Ally Capellino
- Company type: Private company
- Industry: Accessories
- Founded: London, England (1980)
- Founder: Alison Lloyd, Jonathan Platt
- Headquarters: London, England
- Key people: Alison Lloyd
- Website: www.allycapellino.co.uk

= Ally Capellino =

Independent British designer brand

Ally Capellino is an independent British designer brand that was established in 1980 by Alison Lloyd and Jonathan Platt. Originally launching as an accessories company (the name is from the Italian for "little head"), and later expanding into classic tailoring and ready to wear, it has been described as the label that: "dominated the wardrobes of many sensible and stylish women throughout the 80s and into the 90s".
Following the restructuring of the original company in 1999, Lloyd relaunched Ally Capellino alone, focusing on bags. The brand now retails through its London shop in Calvert Avenue, Shoreditch, and online. Collaborations include a branded range for Apple and the Tate Gallery.

== History ==
After studying fashion and textiles at Middlesex University, Alison Lloyd designed clothes destined for M&S at Courtaulds' central design studio, before launching Ally Capellino in 1980 with her then partner Jonathan Platt. Ally Capellino's first London Fashion Week show was in 1986 and it also expanded into menswear in the same year.
In 1987, Ally Capellino signed a licensing agreement with the Japanese firm GCO Company and five years later, in 1992, it signed a design consultancy and licensing agreement with Coats Viyella. Notably, it became one of the first British fashion names of this era to break into the Japanese market in the early '90s. Lloyd restructured the business alone in 2000, with a focus on bags.

In 2005, Ally Capellino opened a shop in Shoreditch and launched their e-commerce site. A further shop opened on Portobello Road in 2011 followed by a third shop in Marylebone in summer 2015.

In November 2014 Lloyd was awarded an honorary Doctorate from the University of Hertfordshire School of Creative Arts for her contribution to Fashion.

In December 2019, the parent company of Ally Capellino merged with Authentic Bespoke Group.

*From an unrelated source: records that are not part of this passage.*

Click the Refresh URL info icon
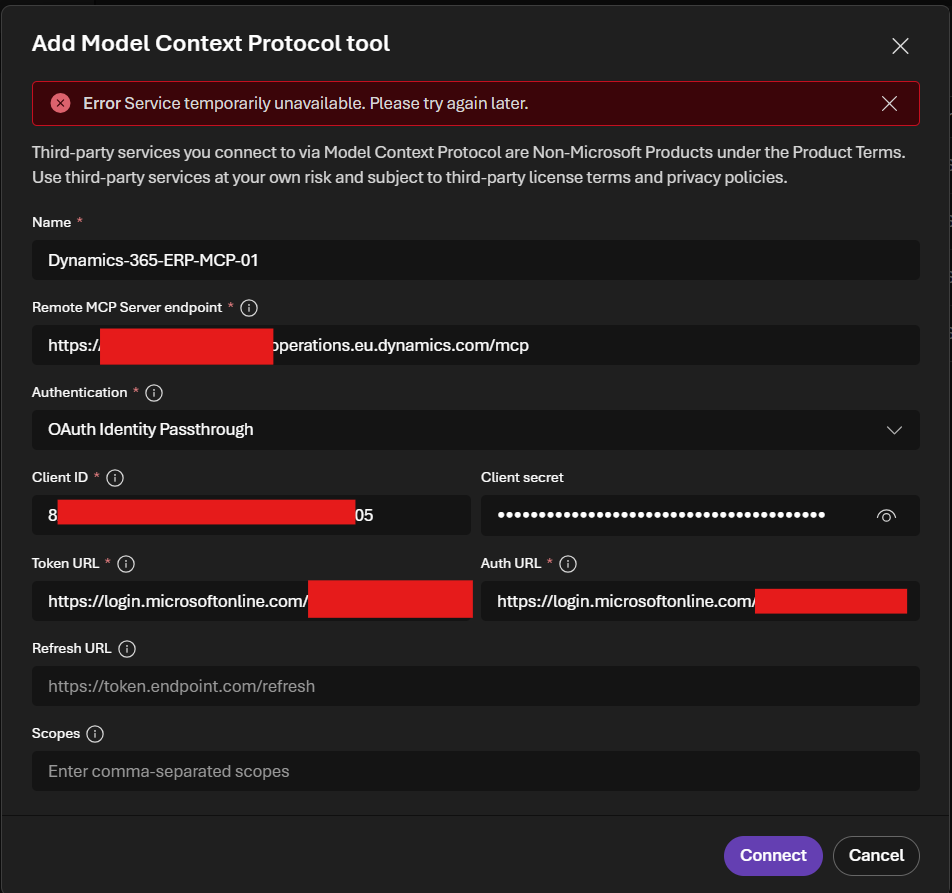Image resolution: width=952 pixels, height=893 pixels. [x=127, y=649]

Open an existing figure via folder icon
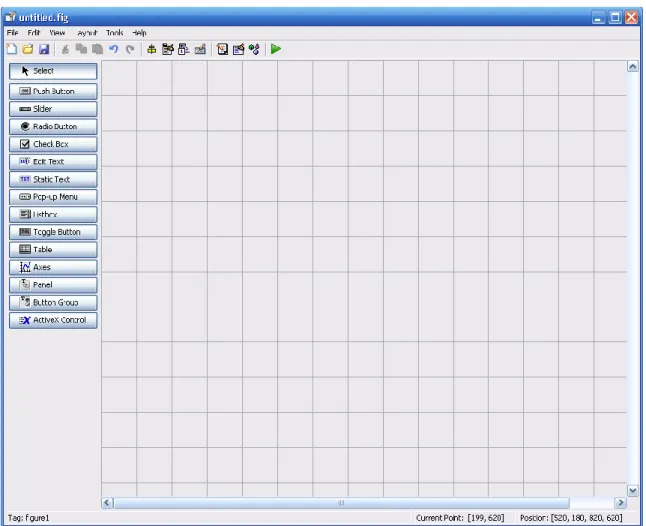click(28, 49)
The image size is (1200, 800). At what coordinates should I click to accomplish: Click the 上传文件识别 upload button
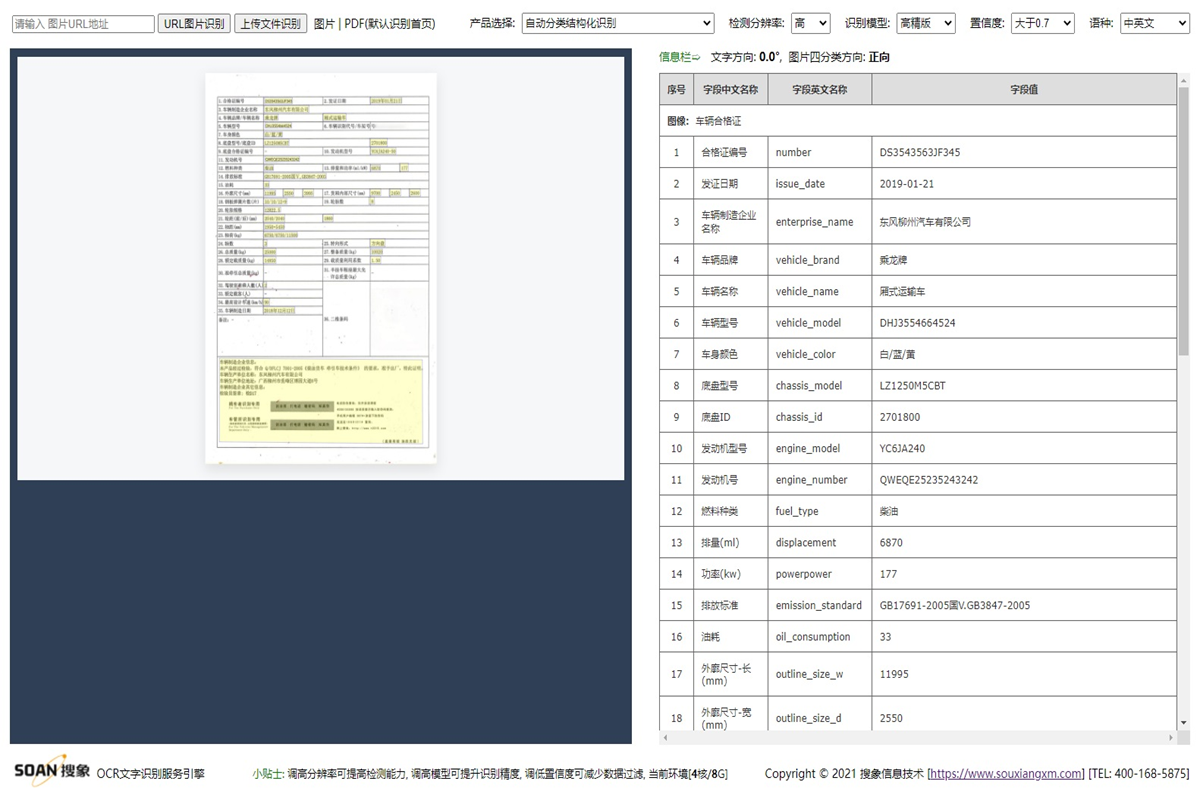click(x=271, y=23)
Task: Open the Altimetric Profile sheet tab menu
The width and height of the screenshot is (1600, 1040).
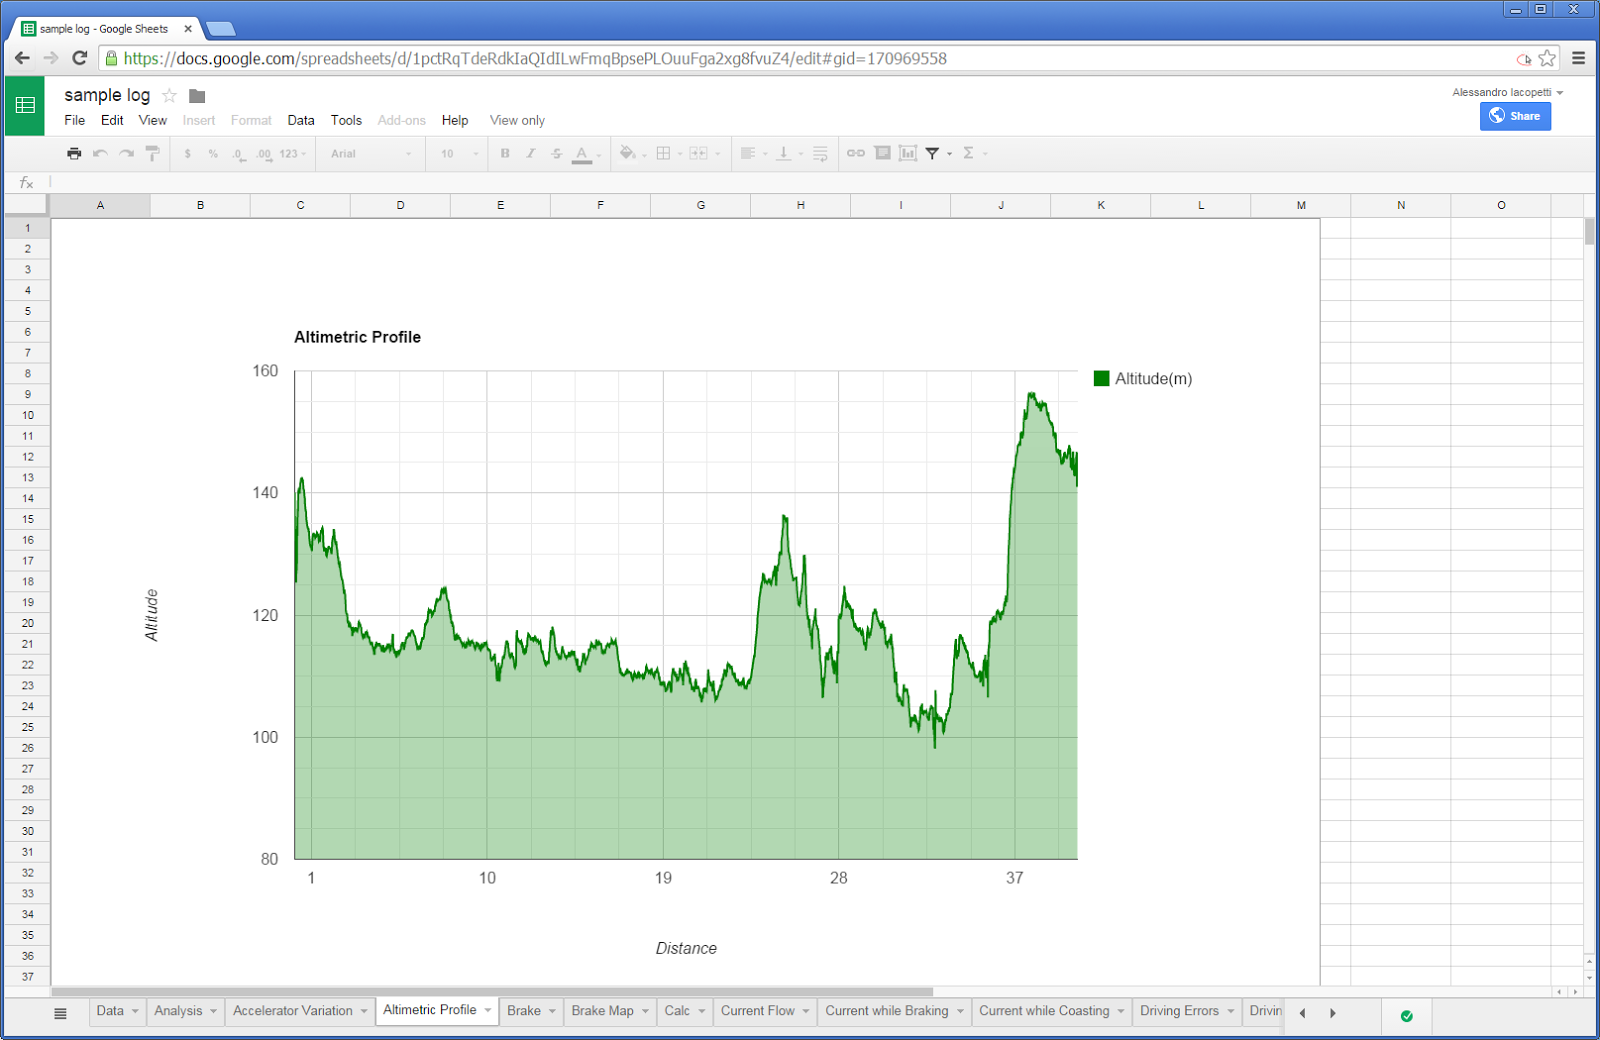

In August 2023 Lloyd took back full ownership of the company.

== Collaborations ==
- In 2006 Ally Capellino began working with Tate galleries, producing a range of goods for artists including a satchel, apron and pencil case.
- In 2008 the label began a collaboration with Apple, designing laptop bags for Apple's European market.
- In 2011 Ally Capellino collaborated on a rucksack with the Danish fashion brand Norse Project.
- In September 2013, Ally Capellino created a range of leather goods exclusively for Ace Hotel in Shoreditch London.
- In 2014 Ally Capellino collaborated with the food journal The Gourmand on a limited edition Market Bag.
- In early 2022, Ally Capellino collaborated with Barbour, creating a range of jackets, hats, and backpacks.

== Exhibitions ==
In 2010, Ally Capellino marked its 30-year anniversary with an exhibition at The Wapping Project. In 2013, as part of the London Design Festival, Ally Capellino's first chair collection ‘Bums on Seats’ was exhibited at the V&A's Sackler gallery and as part of the 'Best of Britannia' exhibition in Clerkenwell. In the same year, Ally Capellino featured in the V&A's 'Club to Catwalk' exhibition, which profiled the London fashion scene of the 1980s.